La mujer no debe estar recluída en el hogar. El radio de su acción ha de dilatarse fuera de las paredes de las casas: debería ese radio concluir donde llega y termina la sociedad. Mas para que la mujer ejerza su acción benéfica, no se han de convertir en poco menos que en cero los conocimientos que le son permitidos: debieran ser en cantidad y en calidad los mismos que el hombre se proporciona. La ciencia, penetrando en el cerebro de la mujer, alumbraría, dirigiéndole certeramente, el rico venero de sentimiento; nota saliente, característica de su vida; elemento inexplotable hasta hoy; buena nueva en el porvenir de paz y de felicidad en la sociedad.

Se ha dicho con Secretan que la mujer es la continuidad y el hombre es el cambio; el hombre es el individuo y la mujer es la especie. Pero el cambio, la mutación en la vida no se comprenderían, serían un parecer fugaz, inconsistente; desprovisto de realidad, si no se tuviera al obrero femenino que afirmara y consolidara lo que el hombre produce. El individuo, representado por el varón, como tal individuo, es flor de un día, de efímera significación en la sociedad. La mujer, que representa la especie, es la que posee la misión de retener, en la misma especie, los elementos que le mejoren la vida, pero, para que éstos sean adecuadamente entendidos, es preciso que ella tenga conocimientos científicos.

La humanidad mejoraría con más aceleración, seguiría con paso más firme y constante el movimiento ascensor del progreso y centuplicaría su bienestar, poniendo a contribución del fuerte impulsivo sentimiento de la mujer las ideas que conquista la ciencia. Dice Ribot que una idea no es más que una idea, un simple hecho de conocimiento que no produce nada, no puede nada, no obra si no es sentido, si no le acompaña un estado afectivo, si no despierta tendencia, es decir, elementos motores.

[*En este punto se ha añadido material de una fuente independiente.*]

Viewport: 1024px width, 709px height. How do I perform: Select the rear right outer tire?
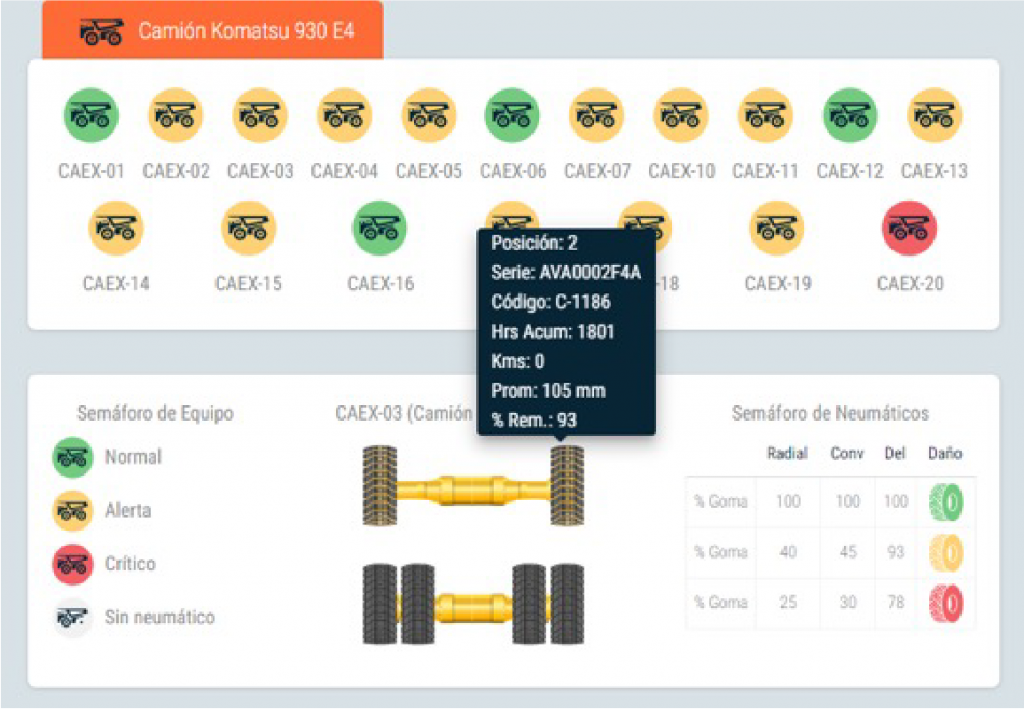[x=568, y=603]
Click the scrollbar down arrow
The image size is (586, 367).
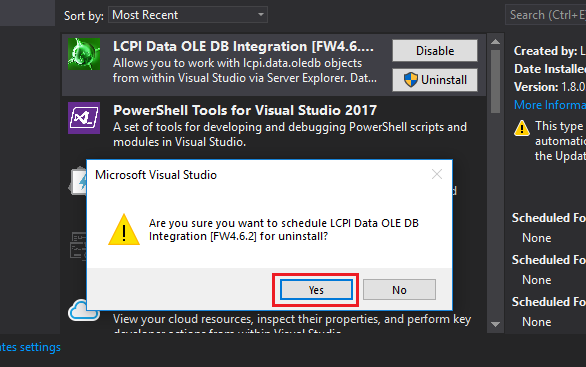[x=496, y=324]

De aquí se desprende que, para bien del progreso, cuando asoma una idea, consagrada como verdad en el pensamiento científico, no se la puede dejar ni cortos lapsos de tiempo en estado contemplativo. Esto se evita penetrando de sentimiento la idea, comunicándole amor, que cuando se apodera de ella no para, no la deja hasta convertirla en hecho de vida.

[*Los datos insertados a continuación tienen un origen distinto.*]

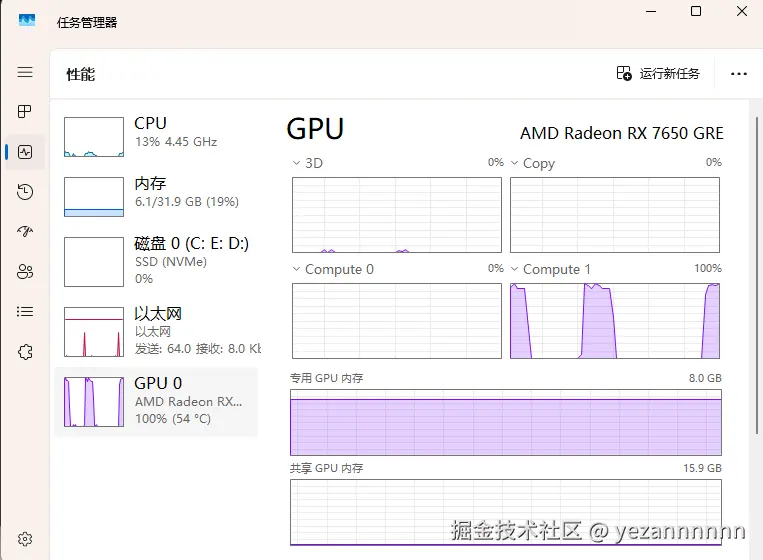
Task: Click the dedicated GPU memory graph
Action: pyautogui.click(x=505, y=422)
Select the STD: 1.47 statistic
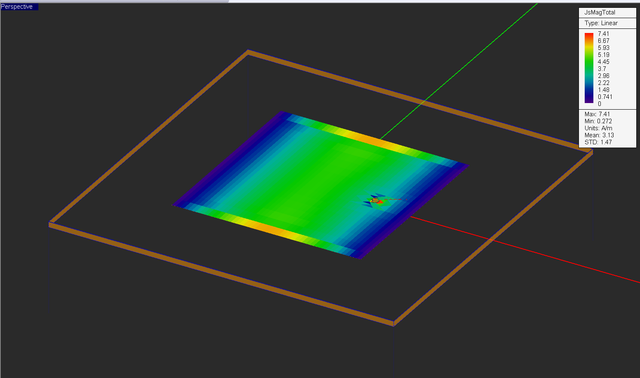The height and width of the screenshot is (378, 640). coord(598,142)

¿Cuándo sucederá todo esto? Cuando se realice et matrimonio de las ideas con el corazón apasionado y vehemente en la psiquis de la mujer; entonces será un hecho evidente en los pueblos civilizados el matriarcado moral. Entonces, la humanidad, por una parte, contemplada desde el circulo del hogar, poseerá el pedagogo significado que modele, en el sentido del ideal, las semillas de las nuevas generaciones; y por otra se contará con el apóstol y propagandista entusiasta, que por sobre todo ulterior sentimiento sepa hacer sentir a los hombres la libertad, y la solidaridad a los pueblos.